A prisão preventiva não pode permanecer indefinidamente sem reavaliação judicial nem se sustentar em fundamentos que perderam atualidade. Mesmo quando o habeas corpus acaba sendo considerado sem objeto por conta da soltura do paciente, a discussão travada no processo continua relevante para mostrar como o Judiciário controla a legalidade da custódia cautelar.
Foi esse o contexto examinado pelo Tribunal de Justiça do Estado do Amazonas ao julgar prejudicado o habeas corpus impetrado em favor de acusado de tentativa de homicídio qualificado.
A defesa sustentou que o réu estava preso desde julho de 2025 e permaneceu por mais de quatro meses sem a revisão obrigatória da preventiva, prevista no artigo 316 do Código de Processo Penal. Em termos simples, o argumento foi de que a prisão precisava ser revista dentro do prazo legal de 90 dias, o que não teria ocorrido. Além disso, a impetração apontou que o principal fundamento da custódia — o risco de intimidação da vítima e de testemunhas em São Gabriel da Cachoeira — teria perdido força após a mudança da vítima e de seus familiares para Manaus.
Outro aspecto relevante foi o fato de o próprio Ministério Público, em primeiro grau, ter se manifestado pela revogação da prisão, com aplicação de medidas cautelares alternativas, como comparecimento periódico e outras restrições menos gravosas. A defesa ainda criticou a decisão que adiou a análise do pedido de soltura para a audiência de instrução, sustentando que a demora acabava transformando a medida cautelar em uma espécie de punição antecipada.
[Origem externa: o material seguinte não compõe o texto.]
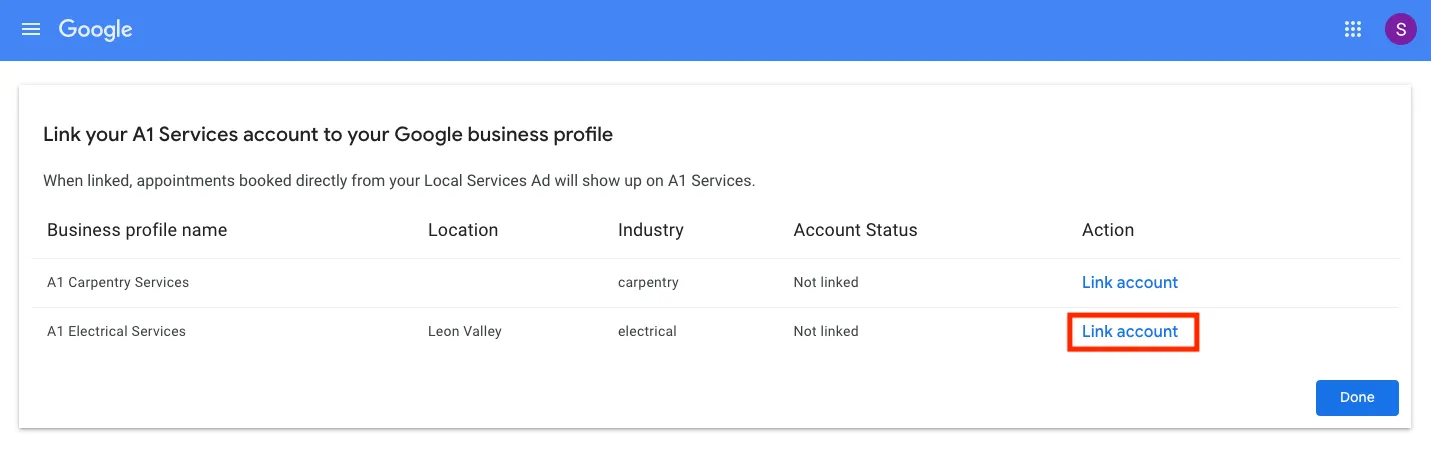Click Not linked status for carpentry row
The height and width of the screenshot is (458, 1431).
[826, 282]
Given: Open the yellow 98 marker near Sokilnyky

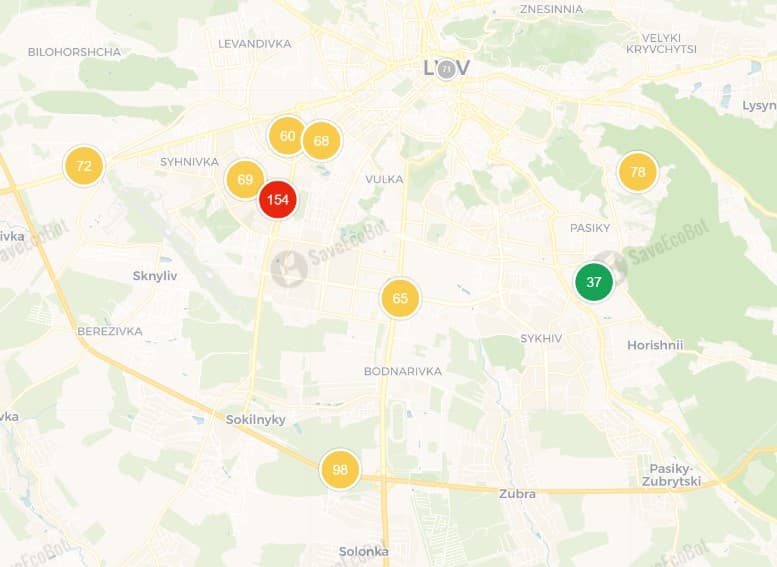Looking at the screenshot, I should [340, 469].
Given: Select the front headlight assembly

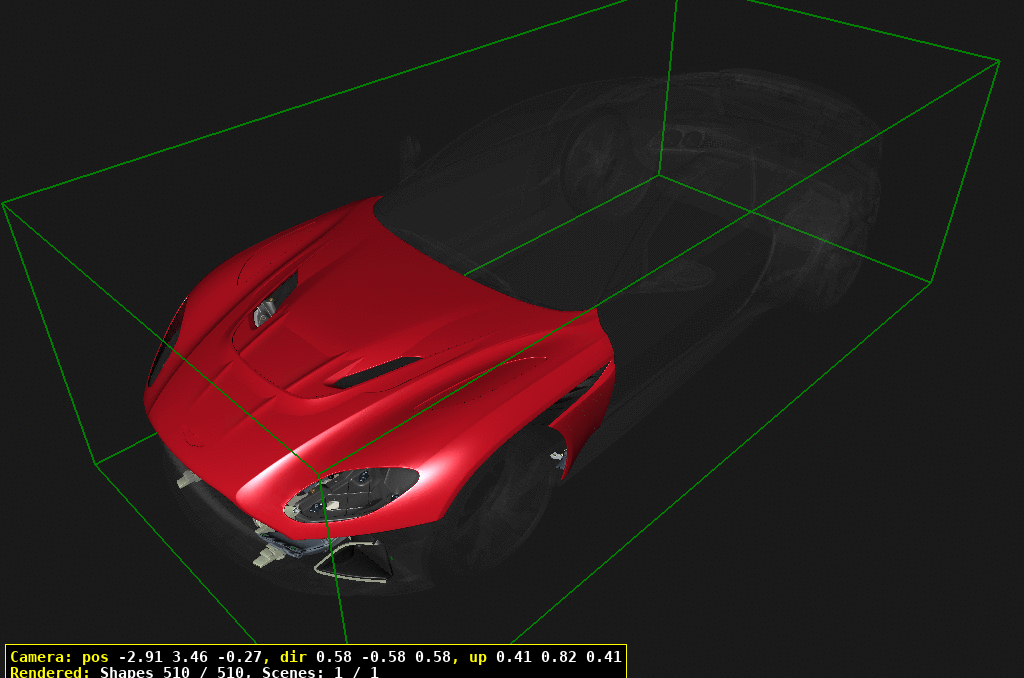Looking at the screenshot, I should coord(350,492).
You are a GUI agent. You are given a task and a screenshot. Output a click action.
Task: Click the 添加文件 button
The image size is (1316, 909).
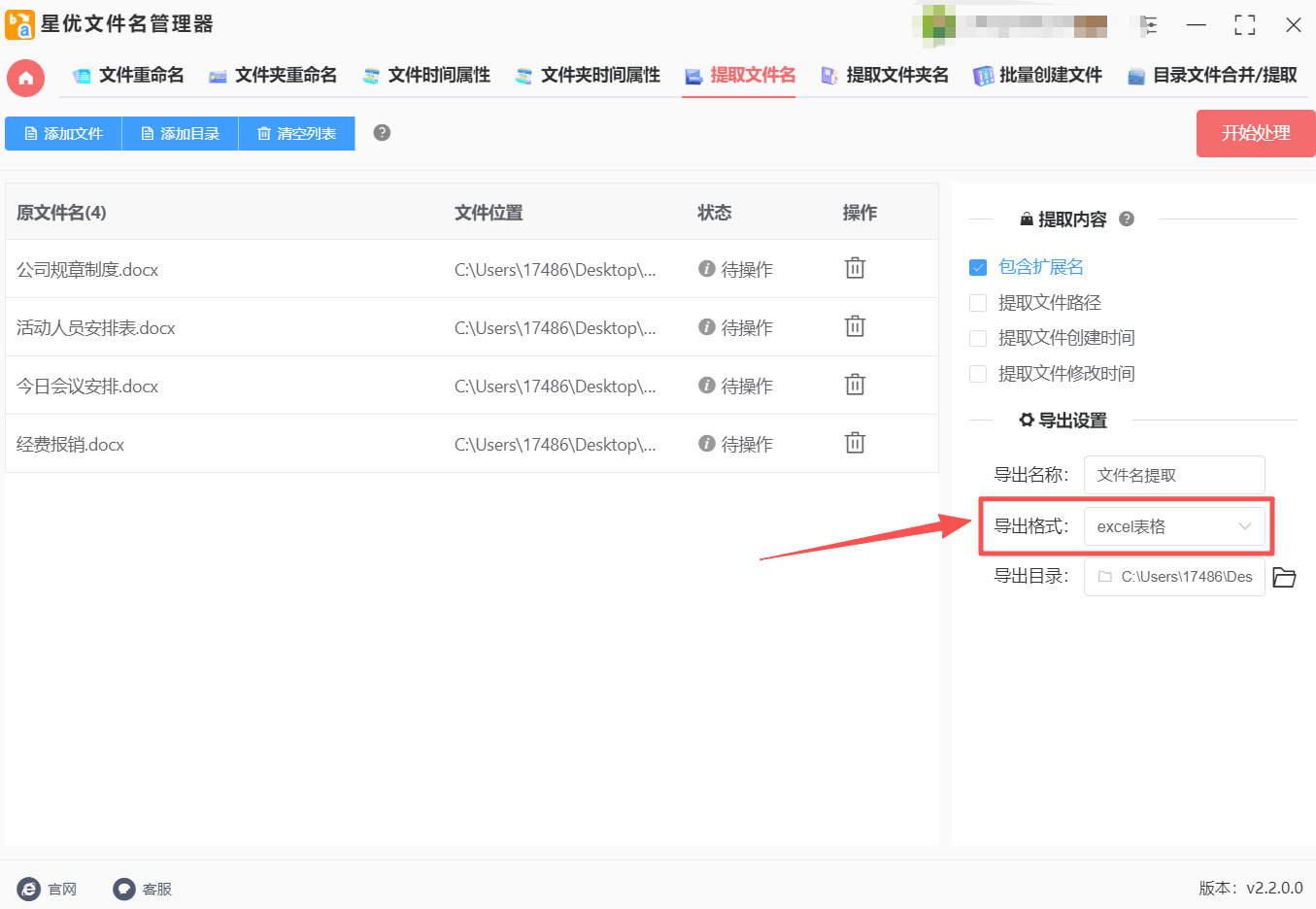pyautogui.click(x=63, y=134)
Em decisão liminar, o desembargador plantonista substituiu a prisão preventiva por medidas cautelares diversas. A ordem foi cumprida pelo juízo de origem, que expediu o alvará de soltura e fixou as obrigações previstas no artigo 319 do CPP. Na prática, a liminar já entregou ao paciente o resultado buscado no habeas corpus: a liberdade, ainda que condicionada ao cumprimento das cautelares.
Ao julgar o caso, a Segunda Câmara Criminal entendeu que, como a soltura já havia ocorrido por decisão superveniente, não havia mais constrangimento ilegal a ser corrigido. Por isso, o colegiado, sob relatoria do desembargador Jorge Manoel Lopes Lins, considerou o habeas corpus prejudicado por perda do objeto, nos termos do artigo 659 do CPP.
Ainda assim, a decisão deixa uma mensagem importante: a prisão preventiva exige controle constante, revisão periódica e razões atuais que justifiquem a restrição da liberdade. Quando esses fundamentos se enfraquecem ou deixam de existir, a manutenção da custódia passa a exigir redobrada fundamentação do Judiciário.